Wenn die Franzosen sich eine solche Situation im Jahr 1992 hätten vorstellen können, wäre der Maastrichter Vertrag und damit die Währungsunion sicher mit Pauken und Trompeten im Referendum durchgefallen.
ebo
27. März 2020 @ 18:52
Nun ja. Kohl hätte anders reagiert, und Juncker hätte sich das von Merkel nicht bieten lassen.

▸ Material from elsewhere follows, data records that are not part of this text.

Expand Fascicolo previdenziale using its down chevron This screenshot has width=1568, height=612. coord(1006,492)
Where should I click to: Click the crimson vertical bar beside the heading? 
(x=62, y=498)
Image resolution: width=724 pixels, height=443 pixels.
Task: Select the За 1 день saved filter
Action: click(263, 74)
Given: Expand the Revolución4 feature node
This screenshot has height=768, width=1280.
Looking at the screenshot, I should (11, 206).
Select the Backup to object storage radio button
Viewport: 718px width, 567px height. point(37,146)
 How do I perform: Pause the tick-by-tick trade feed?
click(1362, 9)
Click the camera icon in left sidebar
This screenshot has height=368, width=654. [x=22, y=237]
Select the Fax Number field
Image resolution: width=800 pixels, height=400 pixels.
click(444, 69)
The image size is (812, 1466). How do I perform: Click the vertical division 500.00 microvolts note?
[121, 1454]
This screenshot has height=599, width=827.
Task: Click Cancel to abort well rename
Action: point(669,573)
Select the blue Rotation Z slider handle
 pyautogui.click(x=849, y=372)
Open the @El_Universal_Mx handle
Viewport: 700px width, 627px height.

Die Kanzlerin hat ja schon in ihrer berüchtigten Rede in Brügge klargemacht, dass sie wenig von der Gemeinschaftsmethode hält. Nun hebelt sie die Gemeinschaft aus. Und das in der Stunde der höchsten Not…
Kleopatra
28. März 2020 @ 06:26
Kohl hätte mit Sicherheit anders reagiert; ihm hätte ich die Souveränität zugetraut, in einer nicht vorhergesehenen Krise auch mal an der Rechtsgrundlage vorbei zu handeln, Merkel ist dazu zu feige. Aber dass ein anderer Kommissionspräsident sich ohne die dafür nötige Rechtsgrundlage gegen Merkel durchgesetzt hätte, bezweifele ich. Ein lautes Auftreten,wenn man in Wirklichkeit nichts zu sagen hat, wirkt kontraproduktiv; es zeigt allen, dass der Schreier machtlos ist.
Wegen der rechtlichen Einschränkungen kann die Kommission auch in einer außerordentlichen Situation nicht aus eigener Machtvollkommenheit Anordnungen treffen, die über die ihr ausdrücklich zugewiesenen Kompetenzen hinausgehen; sie kann nur höflich bitten.